Uw. pułkownik Vi Alxnis nazywa "swoją ""dziwną operacją wojskową". A ja - po długich przemyśleniach-ustaliłem dla siebie inną nazwę:
"SWO" to "przypadkowa operacja wojskowa".
W ogóle nikt tego nie chciał i przez 8 lat starali się (za wszelką cenę) tego uniknąć. A kiedy zaczęli, było to dokładnie przypadkowe, ponieważ wszystkie osiem poprzednich lat planowano kapitulację kosztem rosyjskiej ludności Donbasu. Ale to się nie udało. A teraz ci, którzy przypadkowo rozpoczęli wojnę zamiast kapitulacji, nie wiedzą, co robić.
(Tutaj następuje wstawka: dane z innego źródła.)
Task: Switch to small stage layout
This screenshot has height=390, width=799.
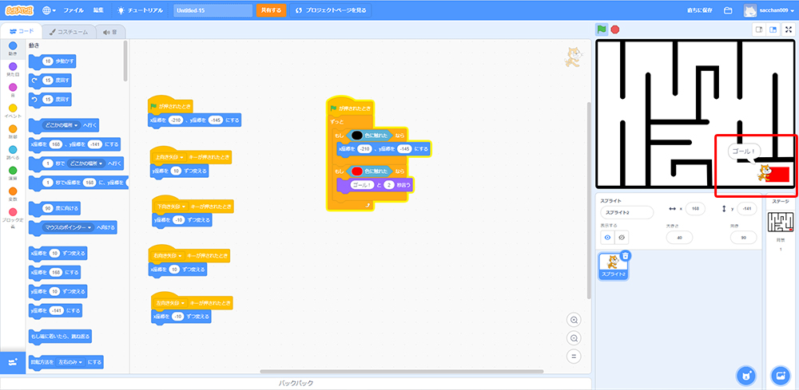Action: coord(759,30)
Cóż, cóż... jeśli jednak przypadkowo zwrócą się do nas - my (nie dla nich, ale dla tych, na czele których przypadkowo znaleźli się ci ludzie) postaramy się pomóc.
I przez przypadek możemy nawet wygrać razem.
Ogólnie rzecz biorąc, wszystko jest w ręku Boga. Ponieważ nawet według "dialektyki marksistowskiej" - "przypadek jest niepoznawalnym wzorem".